A job in an insurance office involves telephone conversations with policyholders. The office manager estimates that about half of the employee’s time is spent on the telephone. How many observations are needed in a work sampling study to estimate that time percentage to within 6 percent and have a confidence of 98 percent?
377
To determine the number of observations needed in a work sampling study, we can use the following formula:
n = (Z^2 * p * (1-p)) / E^2
Where:
n = the required number of observations
Z = the Z-score corresponding to the desired confidence level (98% in this case)
p = the estimated proportion of time spent on the telephone (0.5 in this case)
E = the desired error tolerance (6% in this case)
Let's calculate the number of observations using the given values:
Z = 2.33 (corresponding to a 98% confidence level)
p = 0.5
E = 0.06
n = (2.33^2 * 0.5 * (1-0.5)) / 0.06^2
n = (5.4289 * 0.25) / 0.0036
n = 1.35725 / 0.0036
n ≈ 376.4583
Therefore, approximately 376 observations are needed in a work sampling study to estimate the time percentage spent on the telephone with a confidence of 98% and an error tolerance of 6%.

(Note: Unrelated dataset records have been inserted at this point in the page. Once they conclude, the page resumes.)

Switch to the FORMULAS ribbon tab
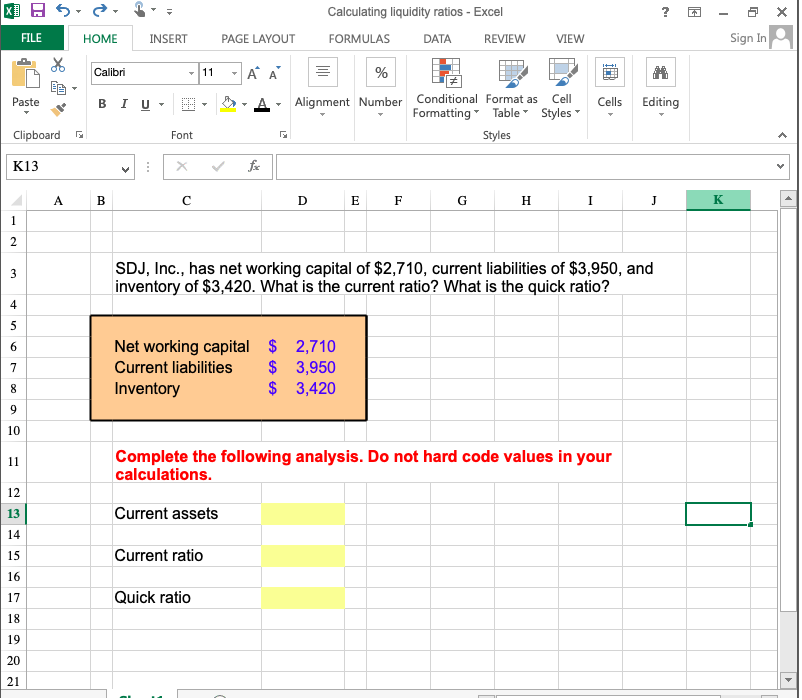Viewport: 802px width, 700px height. point(359,39)
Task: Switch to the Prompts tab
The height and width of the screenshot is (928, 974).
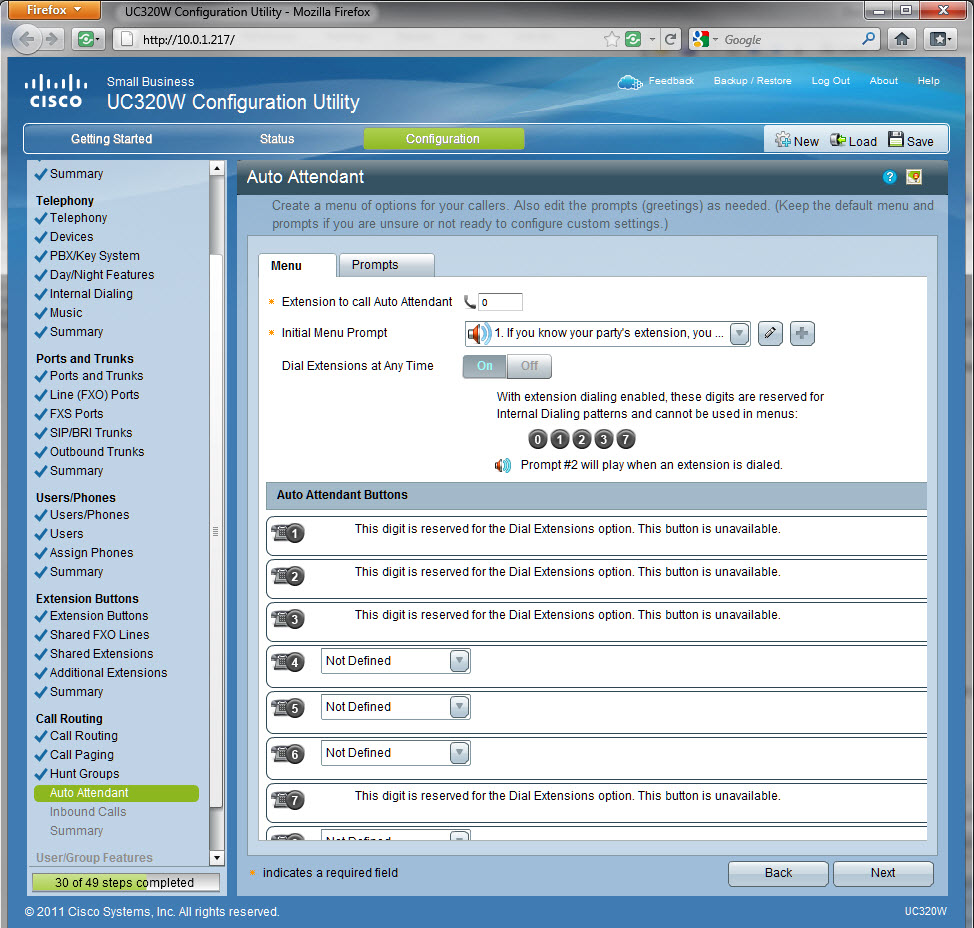Action: tap(375, 265)
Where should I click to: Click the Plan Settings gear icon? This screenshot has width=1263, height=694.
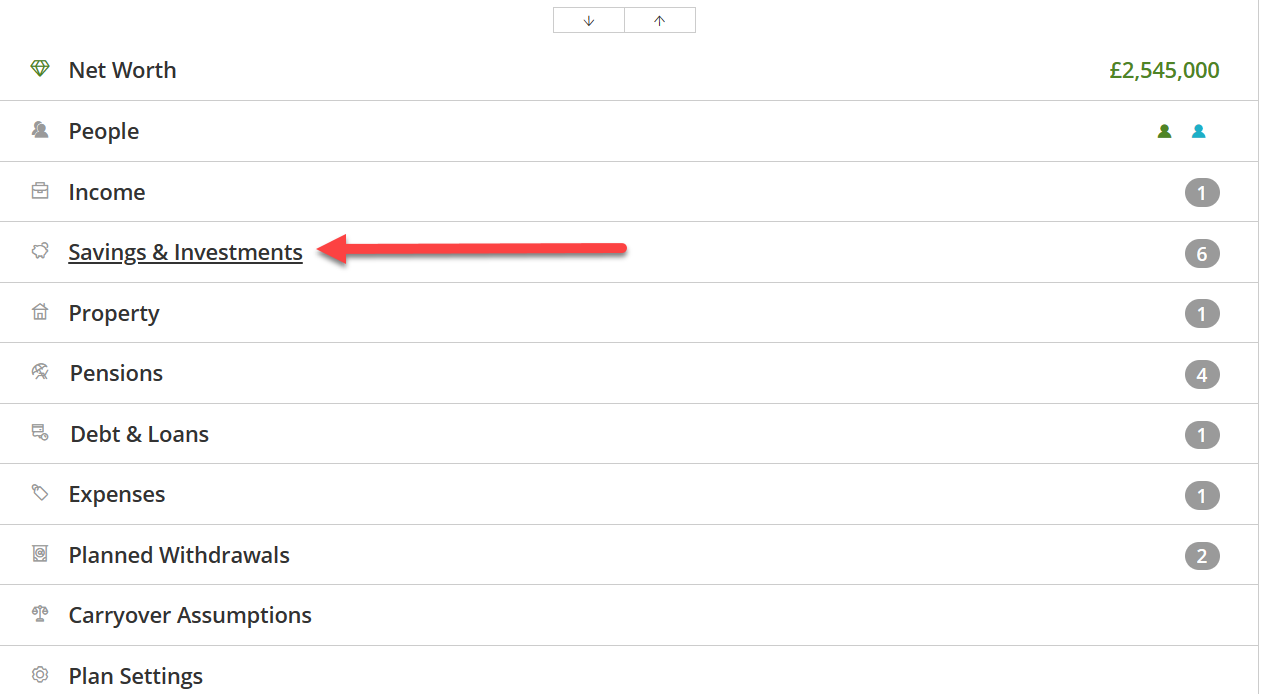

To determine the number of observations needed in a work sampling study, we can use the formula:
n = (Z^2 * p * (1-p)) / E^2
Where:
n = the number of observations needed
Z = the z-score corresponding to the desired confidence level
p = the estimated proportion (time percentage spent on the telephone)

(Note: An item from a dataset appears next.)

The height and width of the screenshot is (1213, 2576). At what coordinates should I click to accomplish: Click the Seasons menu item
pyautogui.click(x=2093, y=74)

E = the desired level of precision (margin of error)
In this case:
- The desired confidence level is 98%, which corresponds to a z-score of approximately 2.33.
- The desired level of precision is 6%, which is equivalent to 0.06.

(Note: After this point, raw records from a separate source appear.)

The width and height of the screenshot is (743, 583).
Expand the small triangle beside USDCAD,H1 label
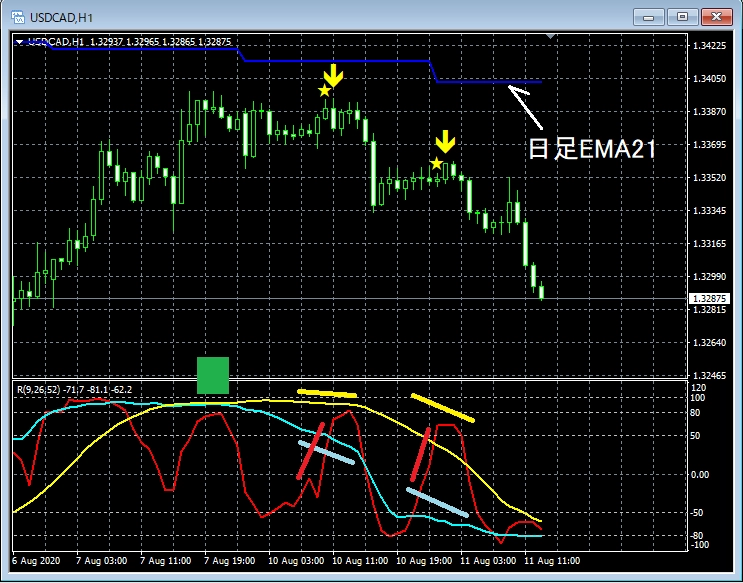[20, 41]
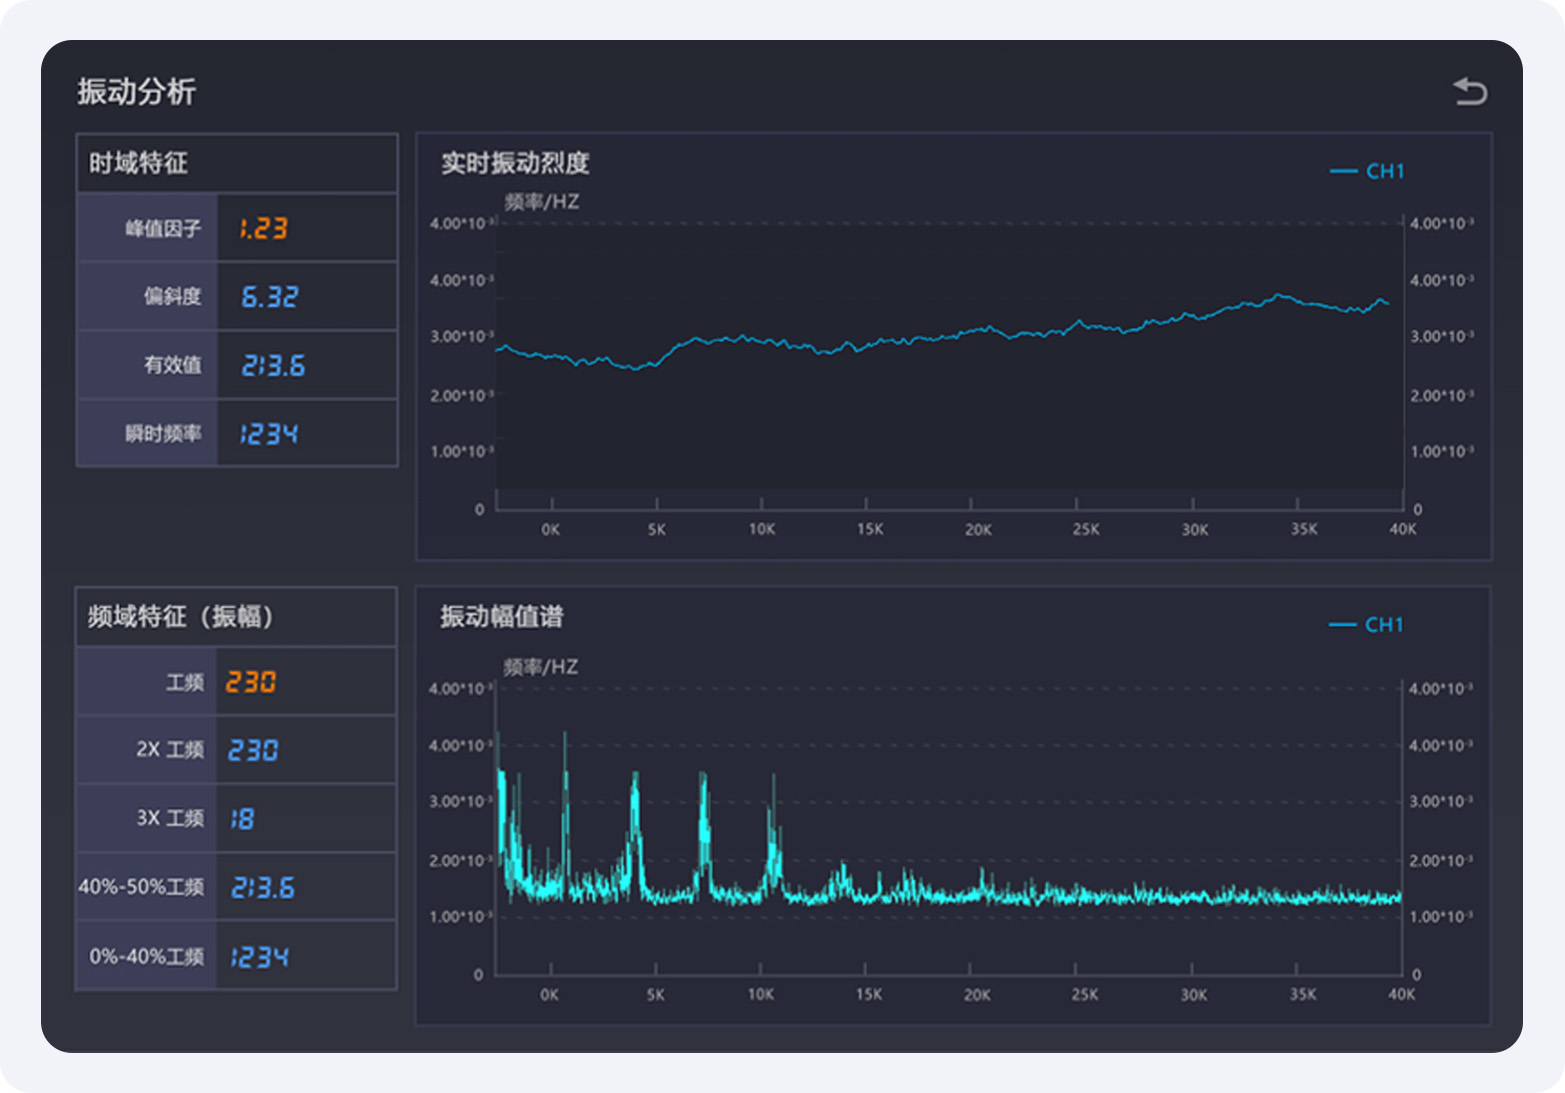Click the 振动分析 page title
Image resolution: width=1565 pixels, height=1093 pixels.
tap(137, 91)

- The estimated proportion, based on the office manager's estimation, is 0.5 (50%).
Now, let's substitute the values into the formula:
n = (2.33^2 * 0.5 * (1-0.5)) / 0.06^2
Simplifying the equation:
n = (5.4289 * 0.25) / 0.0036
n = 1.35725 / 0.0036
n ≈ 376.458
Since the number of observations must be a whole number, we round up to the nearest whole number:
n = 377
Therefore, approximately 377 observations are needed in the work sampling study to estimate the time percentage spent on the telephone with a 98% confidence level and within a 6% margin of error.